As every /main page has a link to coresponding /boards page and /main pages are being linked no problem at all I would think this would be enough back linking?
Also the posts are all have a link back to the corisponding /boards page....
I have done the following things to see if this will make a difference:
1. Increased the keyword relevance on the message boards to about 10-15% in 1,2,3 keyword phrases for the relevant keywords int he meta tags.
2. Increased the number of links to the message board 10 fold and links back also. Internal for just now
3. Changed the fisrt link to the message board to /boards/list/s85.php instead of /boards/list/s85.php?f=85
I noticed that when running the spider SIM that it was picking up the links like this: /boards/list/boards/list/s85?f=85
I have now fixed this so it picks up the links correctly.

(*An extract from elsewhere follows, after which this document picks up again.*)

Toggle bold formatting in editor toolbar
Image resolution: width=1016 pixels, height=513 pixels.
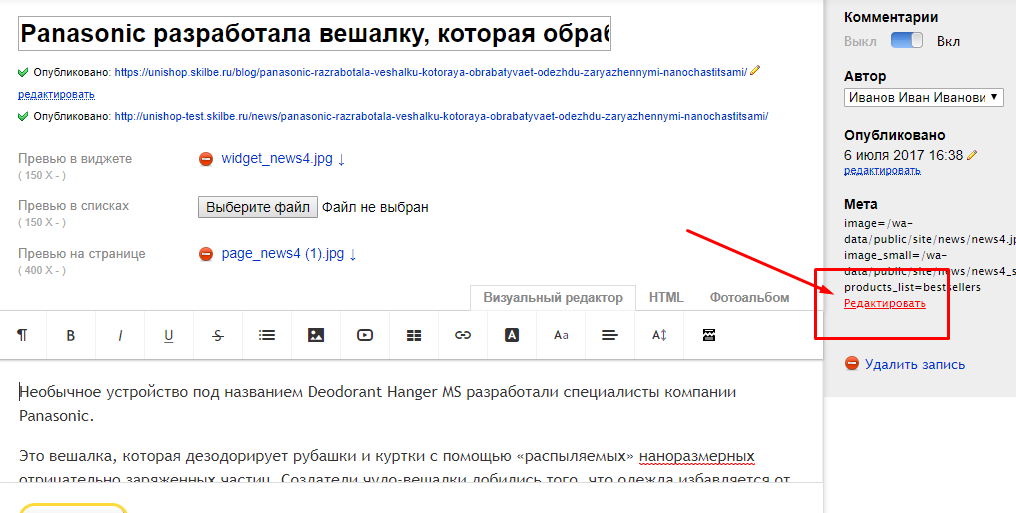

Hopefully that should make a difference but I am still confuzed why I can't find any refrences to my message boards within google. I think it might have been the base ref problem.
I rarely say the following anymore, because the php guys get all fired up when I say it: php pages rank lower than stock .html pages. Always have, probably always will. There are alot of tangible and intangible reasons for that from people not linking to dynamic urls, to just plain dynamic urls. That's true for all the nonstandard filetypes.
Whens the last time you saw a .shtml page ranked under any kind of quality kw?
It is a "fake" extention anyway as the /boards /main bit is the file with everthing else just being variables after that.
Would google not moan if I have a .php version and a .htm version? And would I have to change all my links?